PRIMARY_POSITION (integer) Posição ordinal (baseada em 1) da coluna na chave primária.
IDENTITY (boolean) TRUE se a coluna usa um valor autogerado.

Note: Como o Campo de Metadados IDENTITY Relaciona-se com SGBDRs Específicos

O campo de metadados IDENTITY foi escolhido como um termo 'idiomático' para representar uma relação de chaves substitutas. Este campo pode ser vulgarmente conhecido pelos seguintes valores: --

  • IDENTITY - DB2, MSSQL

  • AUTO_INCREMENT - MySQL/MariaDB

  • SERIAL - PostgreSQL

  • SEQUENCE - Oracle

Se não houver nenhum tabela que se encaixe com o nome da tabela e nome de esquema opcional especificado, então describeTable() retorna uma matriz vazia.

Fechando uma Conexão

Normalmente não é necessário fechar uma conexão de dados. PHP limpa automaticamente todos os recursos ao final de uma requisição. Extensões de Banco de Dados são projetadas para fechar a conexão assim que a referência para o objeto do recurso é eliminada.

No entanto, se você tem um script de longa duração PHP que inicia muitas conexões de banco de dados, talvez seja necessário encerrar a conexão, para evitar um esgotamento da capacidade de seu servidor SGBDR. Você pode usar o método closeConnection() da classe adaptadora fechar explicitamente a conexão de dados subjacente.

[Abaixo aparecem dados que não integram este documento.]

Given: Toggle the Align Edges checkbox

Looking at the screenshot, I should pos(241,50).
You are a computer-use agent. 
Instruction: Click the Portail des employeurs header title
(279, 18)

Desde a versão 1.7.2, você pode verificar se está conectado ao servidor SGBDR com o método isConnected(). Isso significa que um recurso de conexão foi iniciado e não foi fechado. Essa função não é atualmente capaz de testar, por exemplo, um fechamento do lado servidor da conexão. Ela é usada internamente para fechar a conexão. Isso permite que você feche a conexão várias vezes sem erros. Já era o caso antes de 1.7.2 para adaptadores PDO, mas não para os outros.

Example #32 Fechando uma Conexão com o Banco de Dados

$db->closeConnection();

Note: Zend_Db Suporta Conexões Persistentes?

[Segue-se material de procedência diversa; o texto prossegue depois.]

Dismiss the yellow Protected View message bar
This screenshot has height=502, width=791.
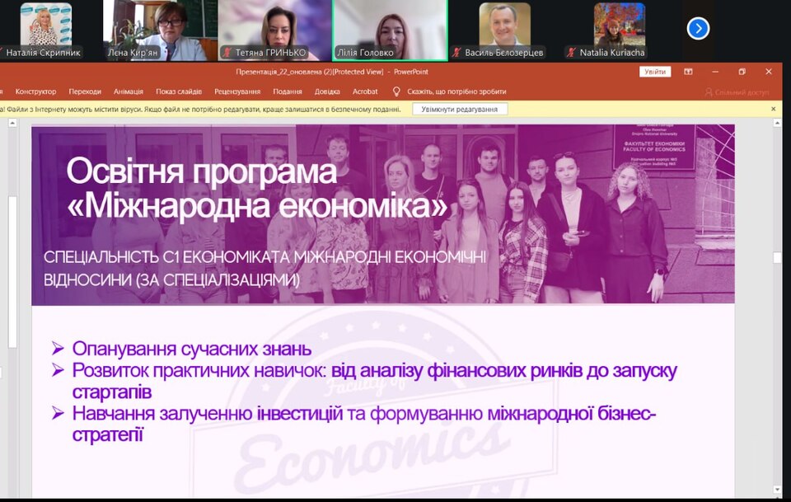point(773,109)
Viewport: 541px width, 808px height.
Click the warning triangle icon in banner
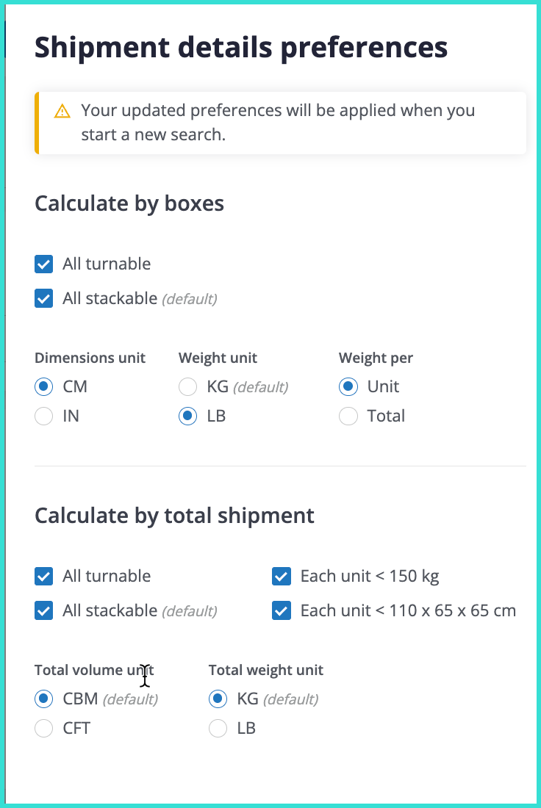point(62,112)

Sim, a persistência é suportada através da adição da propriedade persistent definida como TRUE na configuração (não em driver_configuration) de um adaptador em Zend_Db.

Example #33 Usando a Propriedade Persistence com o Adaptador Oracle

$db = Zend_Db::factory('Oracle', array(
    'host'       => '127.0.0.1',
    'username'   => 'webuser',
    'password'   => 'xxxxxxxx',
    'dbname'     => 'test',
    'persistent' => true
));

Por favor, note que o uso de conexões persistentes pode causar um excesso de conexões inativas no servidor SGBDR, o que leva a mais problemas do que qualquer ganho de desempenho que você possa obter por reduzir a sobrecarga de fazer conexões.

Conexões de banco de dados tem estado. Isto é, alguns objetos no servidor SGBDR existem no escopo de sessão. Exemplos são bloqueios, variáveis de usuário, tabelas temporárias, e informações sobre as consultas mais recentemente executadas, tais como linhas afetadas e o último valor gerado de id. Se você usa conexões persistentes, a sua aplicação pode acessar dados inválidos ou privilegiadas que foram criado em uma solicitação PHP anterior.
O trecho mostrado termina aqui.